These are my function to search the matrix

positionAB = Function[{dataM, AB, row}, AB[[Flatten[Position[
            dataM[[All, row]], x : _ /; x > 0]]]]];


Rij = Function[{dataM, row}, dataM[[Flatten[Position[dataM[[All, row]], 
      x : _ /; x > 0]], row]]];


randomnFunction=Function[{x,y},(x.y)^2]

My loop is

indexM[data0_, initA0_, initB0_] := Block[

      {initA = initA0,
       initB = initB0,
       data = data0,
       iA0, iB0, iAB, id, ir},
       iA0 = initA;
       iB0 = initB;
       id = data;

         Do[

           iAB = positionAB[id, iA0, m];
           ir = Rij[id, m];
           ii=randomFunction[ir,iAB];
           iB0[[m]]=ii;,

               {m, 0, Length[iB0]}

           ];
 ]

Everyone says not to use for loops, which is what I originally had so switch to a Do but it has the exact same time to evaluate. Not sure how to use the suggestion in (Question 1,Question 2) for my iteration. Any advice would be greatly appreciated. I have many other numerical iterations using Euler's Algorithm that I have the same issue with.

It pretty large matrices. I have

dataM = RandomInteger[{0, 10}, {2000, 3000}];
iA = RandomReal[{-1, 1}, {2000, 10}];
iB = RandomReal[{-1, 1}, {3000, 10}];

So i have

 indexM[dataM,iA,iB]//AbsoluteTiming

Which for each iteration of m creates a 1x10 array. So after the loop the row of iB0 i.e. iB0[[m]] will be update with the new vector.

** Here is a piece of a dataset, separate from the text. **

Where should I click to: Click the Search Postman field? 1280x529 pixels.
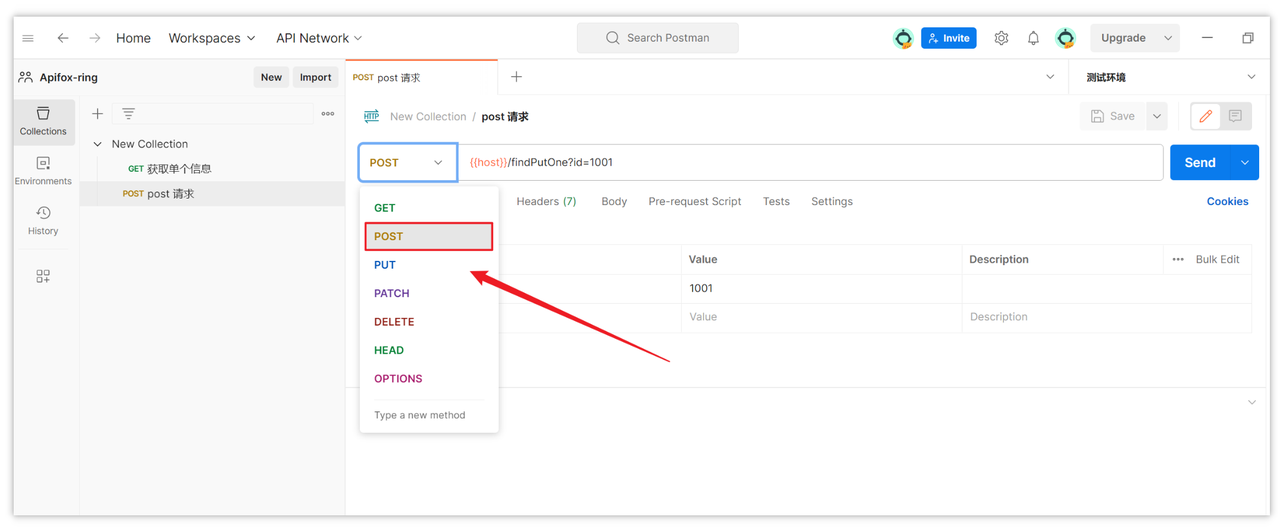658,38
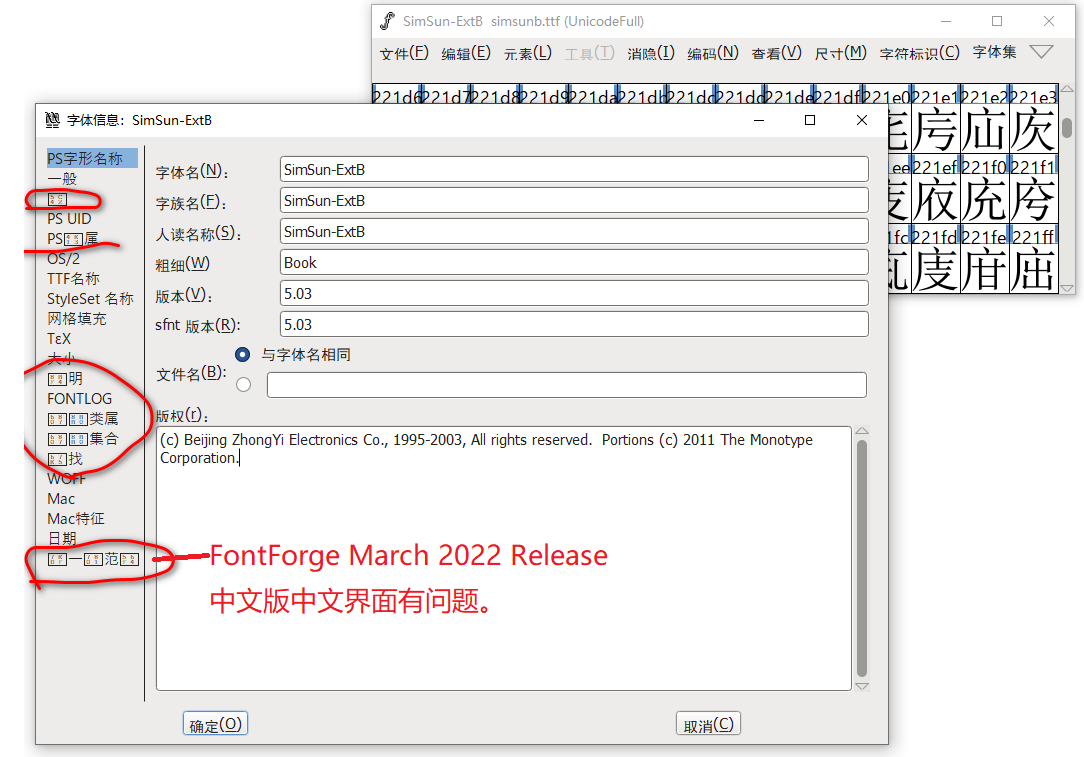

Update: I have tried to do the same thing as this numerical method on stack exchange but doesn't help with my row replacement. I have tried MarcoB's suggestion but has gotten very convoluted to to the dot product and of the ir and iAB which is a giant array of arrays of different sizes. Ill update my code i have tried with that soon.

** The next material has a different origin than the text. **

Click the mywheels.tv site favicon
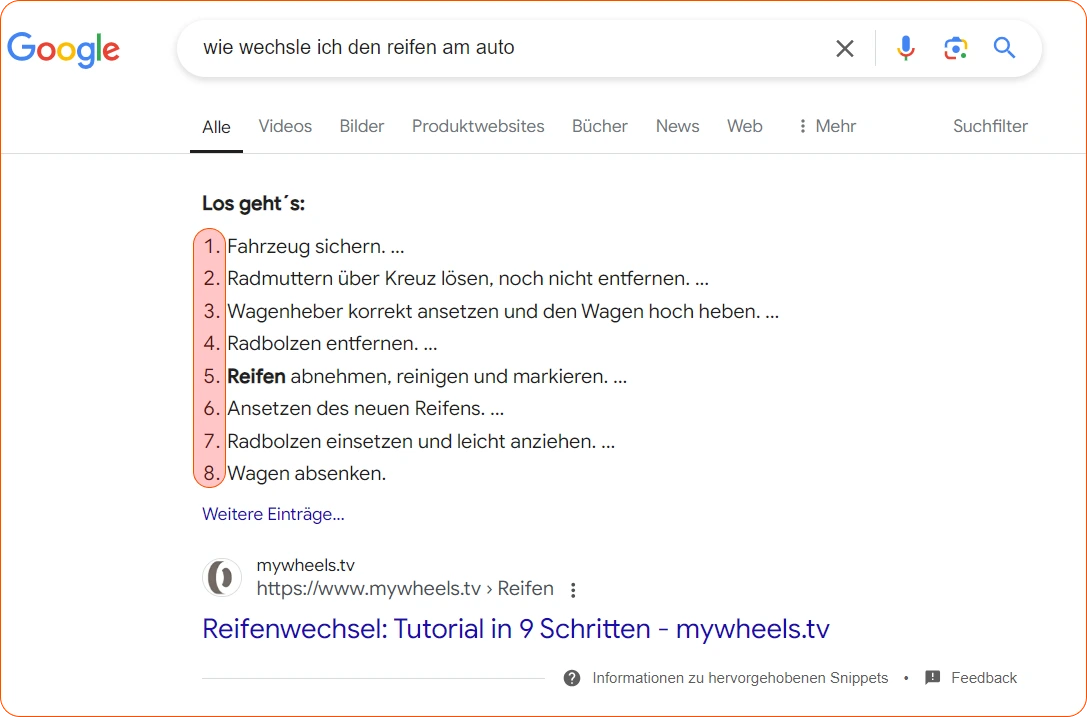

I also tried to use ParallelDo but doesn't update my iB0 unless I use SetSharedVariable which makes the computation time longer than my original. Any suggestions to get ParallelDo to work if i can't use Functional methods?

Update: MarcoB method

dataMatrix = RandomInteger[{0, 2}, {3, 4}];
iA = RandomReal[{-1, 1}, {3, 2}];
iB = RandomReal[{-1, 1}, {4, 2}];

positions = Position[dataMatrix, _?(# > 0 &)]
c = SortBy[GatherBy[positions, Last], Last@*Last][[;; , ;; , 1]]
rij = Select[DeleteCases[0] /@ Transpose[dataMatrix], UnsameQ[#, {}] &]
f = Function[{n, m}, n.m];

AB = Map[(iB[[#, All]]) &, c]
MapThread[f, {rij, AB}]

So I have gotten this but still have trouble dealing with a column that has all zeros.

Update: In some good news if I can over come the zero elements it takes the time down from 69.1293 to 36.64. Not great but something!!! Open for any suggestions!!!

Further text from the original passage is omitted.